9. Michael Federmann, 66
$1.4 billion
Earning second-to-last place on the list of Israeli billionaires is nothing to sniff at. With business in hotels and the defense industry, Michael Federmann is yet another self-made Israeli billionaire appearing on this year’s Forbes list.
Federmann’s $1.4 billion fortune is based on Federmann Enterprises, started by his father and his late uncle. He currently chairs two major companies, the defense technologies company Elbit Systems and Dan Hotels Corporation.
The Dan hotel chain, which started out as a boarding house in Tel Aviv, is now a nation-wide chain of hotels that’s expanding to India. Federmann is married and the father of four children. He lives in Tel Aviv.
10. Morris Kahn, 80
$1 billion
The last Israeli name to make the Forbes cut is Amdocs’ investor Morris Kahn. Amdocs creates billing software that provides solutions for large telecom companies.
Since making his fortune and cashing in his one billion dollars worth of shares, Kahn has been focusing on venture capital financing and philanthropy. A principle investor in Aurim Ventures, Kahn has invested in dozens of companies, including the clean tech water company Atlantium.

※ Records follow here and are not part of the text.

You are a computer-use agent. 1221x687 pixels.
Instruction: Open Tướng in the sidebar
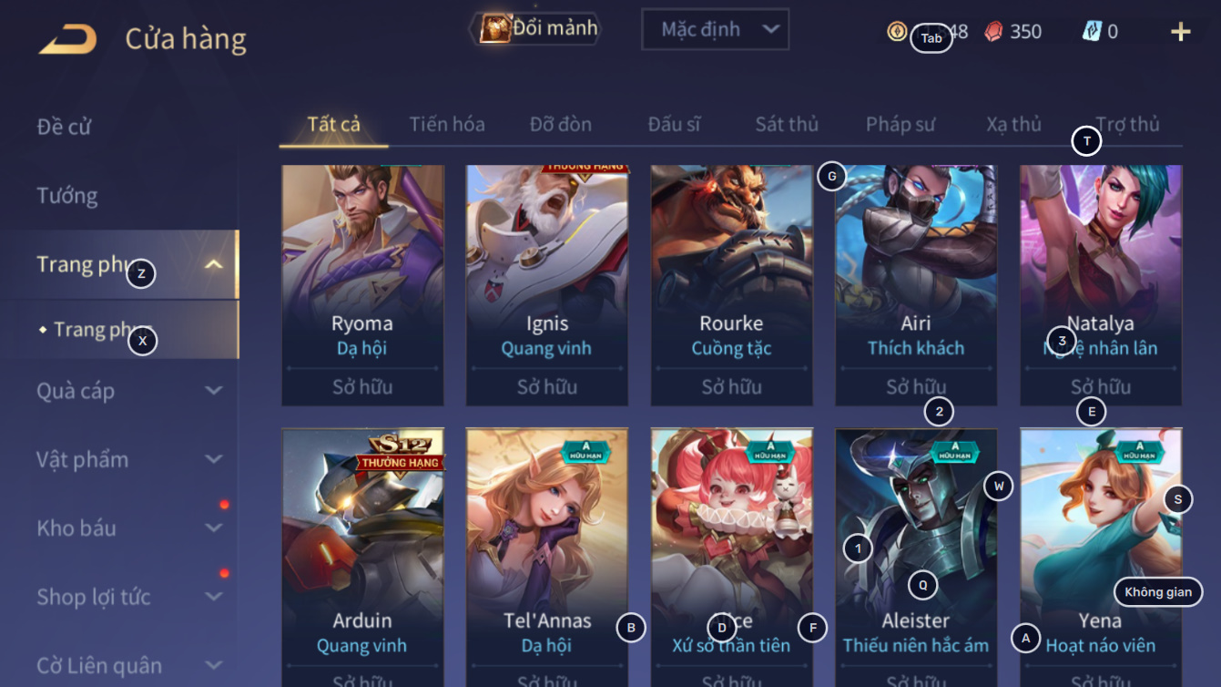(x=67, y=196)
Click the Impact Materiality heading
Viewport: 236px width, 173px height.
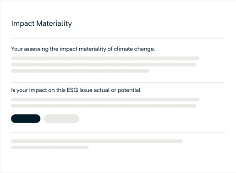point(42,24)
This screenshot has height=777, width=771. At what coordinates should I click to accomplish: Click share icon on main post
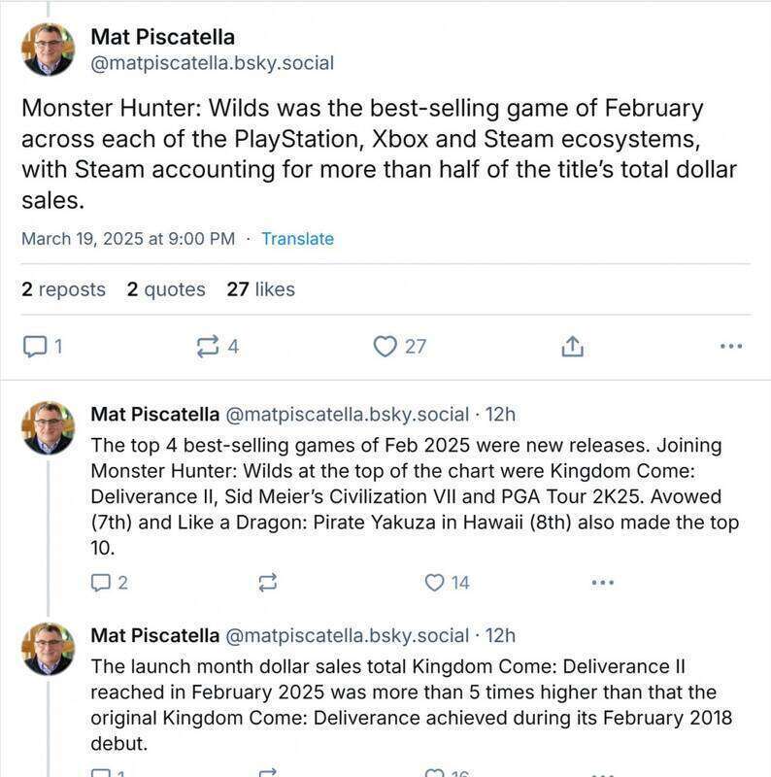coord(573,346)
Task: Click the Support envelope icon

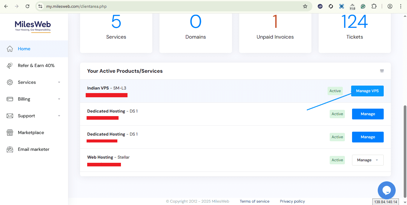Action: coord(10,116)
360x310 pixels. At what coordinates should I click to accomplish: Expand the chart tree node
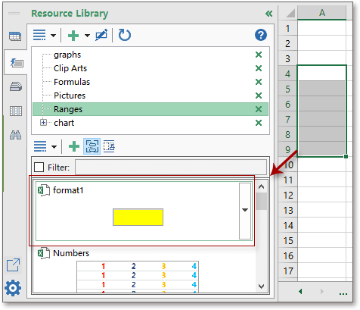[43, 123]
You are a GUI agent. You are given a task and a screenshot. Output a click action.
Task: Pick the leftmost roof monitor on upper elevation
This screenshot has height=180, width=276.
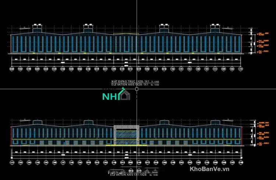point(38,27)
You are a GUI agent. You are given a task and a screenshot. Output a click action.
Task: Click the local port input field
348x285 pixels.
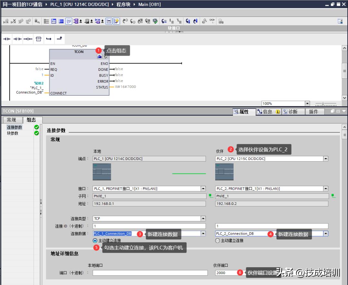(150, 273)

Spending most of his time on his 100-foot yacht off the coast of Israel, Kahn has imbued his children with positive values. His son, Benjamin is a marine biologist who was listed as a TIME Magazine hero for his environmental work, on projects that are no doubt supported by the family businesses.
The Kahns also own a string of underwater aquaria and exhibits in Israel, the Bahamas, Hawaii, Spain, the Virgin Islands and Australia through Coral World International, a company co-founded by Kahn senior.